▼

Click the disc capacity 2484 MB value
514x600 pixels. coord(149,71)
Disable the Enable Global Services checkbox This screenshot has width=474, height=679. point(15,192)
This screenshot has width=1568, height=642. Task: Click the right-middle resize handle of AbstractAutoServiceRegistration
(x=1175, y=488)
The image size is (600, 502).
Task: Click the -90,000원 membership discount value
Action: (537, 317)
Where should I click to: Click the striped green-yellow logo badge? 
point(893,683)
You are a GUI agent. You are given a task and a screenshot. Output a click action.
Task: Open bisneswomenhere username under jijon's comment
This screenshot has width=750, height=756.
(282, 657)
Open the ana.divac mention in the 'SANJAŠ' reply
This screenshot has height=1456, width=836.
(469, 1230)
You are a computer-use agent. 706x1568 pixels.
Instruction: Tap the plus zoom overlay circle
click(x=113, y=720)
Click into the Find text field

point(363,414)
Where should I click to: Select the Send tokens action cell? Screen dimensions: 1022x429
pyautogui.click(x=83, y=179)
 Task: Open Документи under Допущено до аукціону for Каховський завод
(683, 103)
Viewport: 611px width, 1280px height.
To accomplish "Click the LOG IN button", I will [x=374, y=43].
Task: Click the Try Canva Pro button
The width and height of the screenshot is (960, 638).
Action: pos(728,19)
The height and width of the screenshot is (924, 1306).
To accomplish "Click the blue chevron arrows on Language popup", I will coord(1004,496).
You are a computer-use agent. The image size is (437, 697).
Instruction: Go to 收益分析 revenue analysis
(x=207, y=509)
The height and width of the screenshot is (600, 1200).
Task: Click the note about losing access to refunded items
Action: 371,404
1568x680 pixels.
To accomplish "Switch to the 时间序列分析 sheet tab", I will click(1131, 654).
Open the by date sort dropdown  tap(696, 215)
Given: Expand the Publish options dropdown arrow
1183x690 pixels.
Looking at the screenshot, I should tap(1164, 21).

▲

Aim of the exercise
Using the records above, output exactly the lines from the first through the line that contains "Disable the Enable", with both of those included.

Answer to this problem
Click the disc capacity 2484 MB value
514x600 pixels. coord(149,71)
Disable the Enable Global Services checkbox This screenshot has width=474, height=679. point(15,192)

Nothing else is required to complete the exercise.